Chronique de mai 2020 Symboles vs signifiants (Une publication de 1899, datée de 1900, partie 5)

Pour Carl Gustav Jung, le dauphin désigné de Freud (qui, dès 1911, a commencé à prendre ses distances), le rêve procède tout autant de l’Inconscient…


Mais, selon le célèbre psychiatre zurichois, ce dernier est une instance avant tout collective : il se compose essentiellement de symboles universels (les archétypes)¹ et de symboles relatifs à des groupes sociaux spécifiques².

Alors que Freud avait mis fin — et c’est là une des marques indubitables de son génie — à l’ancestrale clef des songes, le recours à une sorte de « dictionnaire », permettant de traduire les rêves par le biais du décodage de symboles (des représentations mentales hétéroréférencées, faisant tiers pour une collectivité donnée), et y avait substitué l’exégèse des rêves, par l’entremise de l’association libre autour de signifiants (des représentations mentales strictement autoréférencées, ne faisant sens que pour un individu donné³) — introduisant, de la sorte, du sur-mesure là où il n’y avait, au mieux, que de la demi-mesure —, Jung y revient, donc, par une voie détournée : le primat de l’analyse des archétypes et des symboles relatifs à des groupes spécifiques.

Autre pomme de discorde : selon Jung, les désirs à l’origine des rêves étaient de tous ordres, les désirs sexuels ne jouissant d’aucune primauté…

Ce fut d’ailleurs, là, l’essentiel de sa querelle avec Freud (sans oublier son goût immodéré pour l’occulte… inclination jugée « politiquement dangereuse pour la psychanalyse » par le créateur de celle-ci). Rappelons, tout de même, que Jung était un véritable fils spirituel pour Freud. La profonde amitié, pour ne pas dire l’amour, qui liait ces deux-là, ne résista donc pas aux conceptions différentes qu’ils se faisaient, l’un l’autre, du rêve…

On le voit bien, la psychanalyse a beau se fonder sur des données cliniques (donc empiriques, donc scientifiques) pour forger ses concepts, elle laisse encore la part belle aux spéculations dès lors qu’il s’agit d’interpréter ces mêmes données…

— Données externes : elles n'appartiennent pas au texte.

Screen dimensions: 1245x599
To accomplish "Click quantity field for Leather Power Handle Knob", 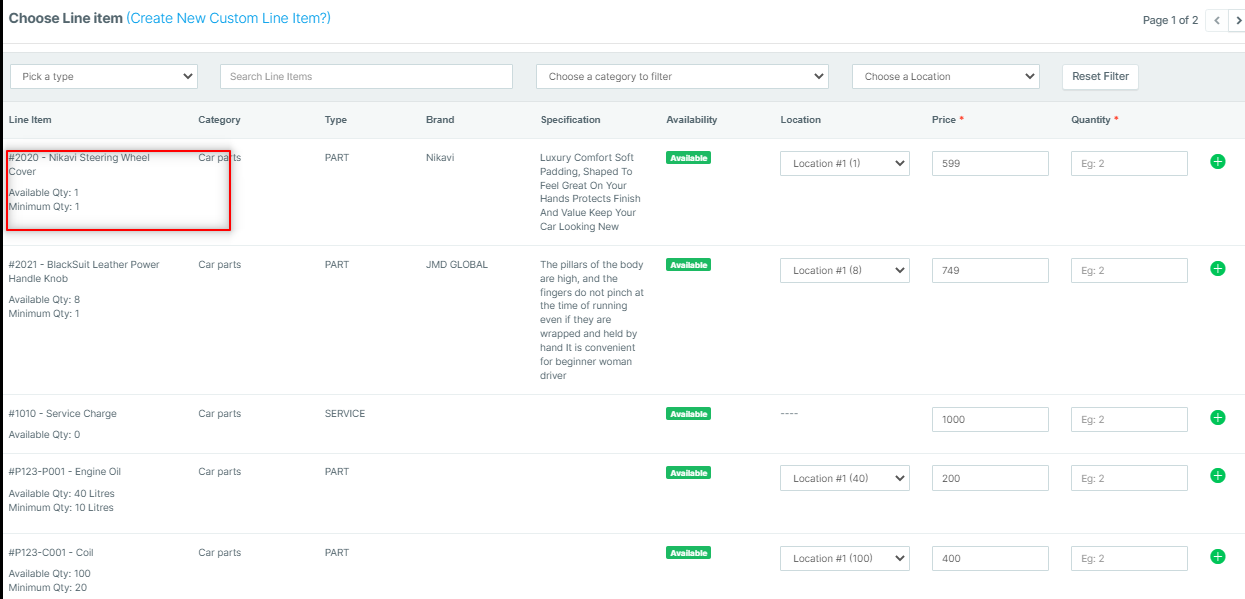I will pos(1129,270).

¹Un exemple d’archétype est « la main ouverte » (comme celle dont Le Corbusier fit grand usage dans ses projets architecturaux et urbanistiques). Elle symbolise « la paix », « l’accueil », « l’unité de l’humanité »… quelle que soit la culture envisagée.

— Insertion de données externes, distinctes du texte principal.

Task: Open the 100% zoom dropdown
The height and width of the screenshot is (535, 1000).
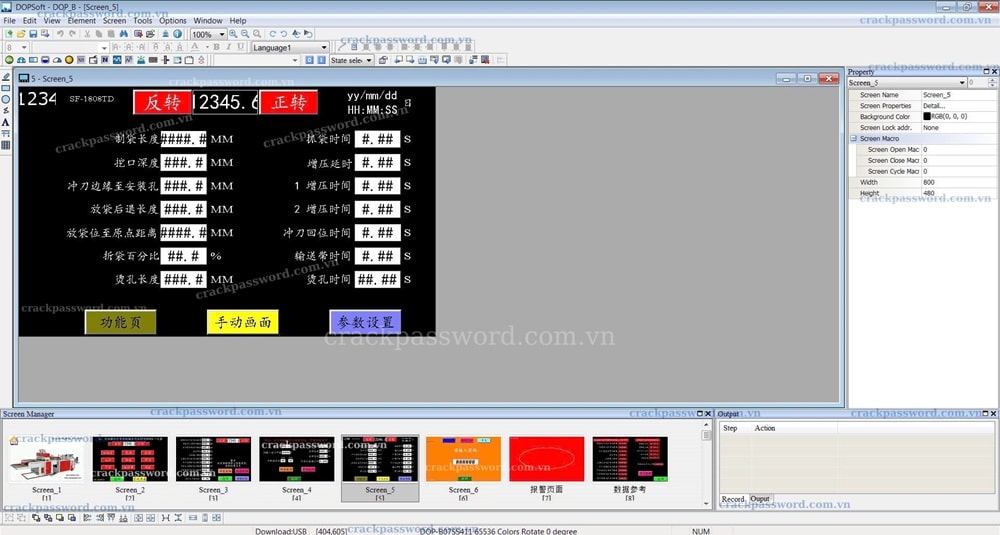Action: click(221, 34)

²Un exemple de symbole, propre à un groupe social donné, est « l’araignée ». En Occident, elle symbolise « la peur » et « le dégoût » ? ; mais en Afrique, comme en Amérique du Sud, elle représente le couple (deux individus en un, puisque l’araignée possède huit pattes), et symbolise, ce faisant, « le bien-être » et « l’apaisement » ?!

³Notons, néanmoins, que Freud ne s’est jamais complètement départi de la traduction des symboles oniriques (spécifiques à un groupe, une culture, une langue, une civilisation… l’humanité tout entière). Mais il ne lui accorda qu’un rôle secondaire : elle ne devenait utile que lorsque la méthode des associations libres avait atteint sa limite ? ; et encore, elle ne concernait, dès lors, qu’un nombre restreint de thématiques : les parties du corps, les parents et les consanguins, la naissance, la mort, la nudité et last but not least… la sexualité, bien sûr.